Blank, Revan tak mengingat nama gadis itu.

Tak lama kemudian, ada seorang suster yang masuk ke ruangan perawwatan Rwvan. Suster berwajah cantik berwajah Singapura itu tersenyum manis dan ramah.

Bu Regina membalas senyuman itu. Wajahnya kini jauh lebih bercahaya karena mendapatkan harapan baru soal kesembuhhan anaknya.

"Selamat pagi, Bu, Pak Revan, biar saya cek kondisinya dulu, ya," ucap Suster tersebut sambil mengecek segala sesuatu yang ada dan menempel di tubuhh Revan.

Mulai dari infus dan yang lainnya. Kemudian, ia mencatatnya di selembar kertas yang menempel pada papan berjalan yang dibawanya.
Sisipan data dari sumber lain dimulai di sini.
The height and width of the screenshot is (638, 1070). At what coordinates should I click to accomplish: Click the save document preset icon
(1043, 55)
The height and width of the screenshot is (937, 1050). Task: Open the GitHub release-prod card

Suster tersebut nampak begitu teliti dan fokus saat memeriksa.

"Semuanya sudah mulai stabil, ya, nanti siang dokter akan memeriksa lebih lanjut sambil mmberi tahu prosedur medis apa yang selanjutnya akan dilakukan." Suster tersebut memberi kabar yang membuat Bu Regina semakin lega.

Ia lalu mengangguk dan pergi meninggalkan ruangan.

"Sebentar lagi kamu akan sembuh seperti sedia kala," ucap Bu Regina pelan.

Ia duduk di kursi yang berada di samping anaknya.

Pak Andi sedang tidak bersama mereka, ada hal yang mesti ia selesaikan. Soal urursan kantor yang sudah beberapa hari ini ditinggalkan.

Pak Andi pulang ke Indonesia dengan pernerbangan pesawat paling pagi. Perbedaaan waktu yang tak begitu signifikan antara Singapura dan Indonesia. Membuat perjalnan selama dua jam itu sampai pada jam delapan pagi di tanah air.

Di bandara sudah ada supir pribadi yang menunggunya. Ia langsung menaiki mobil dan melesat menuju kantor. Tak banyak yang mesti dilakukan, mungkin hanya sekedar mengecek semua yang terjadi di kantor selama beberapa hari ke belakang.

Perjalanan menuju Bandung dari bandara internasional memerlukan waktu sekitar dua jam.

"Kita langsung ke kantor saja, Pak?" tanya Pak Edi memastikan.

"Iya, Pak," jawab Pak Andi singkat.

Ia kembali melamun, matanya menerawang ke tempat di mana istri dan anaknya berada. Meski ia tahu ketika berangkat tadi Revan telah sadarkan diri.

Wajah Pak Andi terlihat sangat lelah, selama menjaga Revan di rumah sakit ia memang kurang tidur. Meskipun Revan hanya anak angkatnya tapi ia tak pernah membeda-bedakan antara Revan dan Rania, anak kandungnya.

Setelah dua jam perjalanan mobil memasuki parkiran kantor. Pak Andi segera turun dari mobil dan memasuki areal kantor. Saat berjalan ada beberapa karyawan yang menyapanya dengan ramah.

Sebelum menuju ke ruangannya Pak Andi bermaksud mengambil semua berkas yang dikerjakan sekretarisnya. Ia mendekati pintu ruangan yang tak jauh dari ruangannya berada.

"Tentu saja, Sayang, setelah persahaan itu kita amanil alih giliran yang ini yang jadi korban," ucap Seseorang yang begitu dikenal oleh Pak Andi.

Penasaran dengan obrolan orang yang berada didalam ruanagan tersebut, ia tak buru-buru mengetuk pintunya.

"Iya, dong. Jadi ribet mesti bikin lagi gara-gara berkas yang kemarin entah di kemanakan oleh si Tua Bangka itu," ujar suara wanita yang tak dikenali Pak Andi.

"Enggak apa-apa, ribet sedikit. Asalkan semuanya beres dan kita jadi kaya raya," timpal si Lelaki diiringi dengan tawa jahat nan renyah.

Pak Andi masih setia berdiri di depan pintu. Setelah itu, terdengar suara langkah kaki mendekati pintu.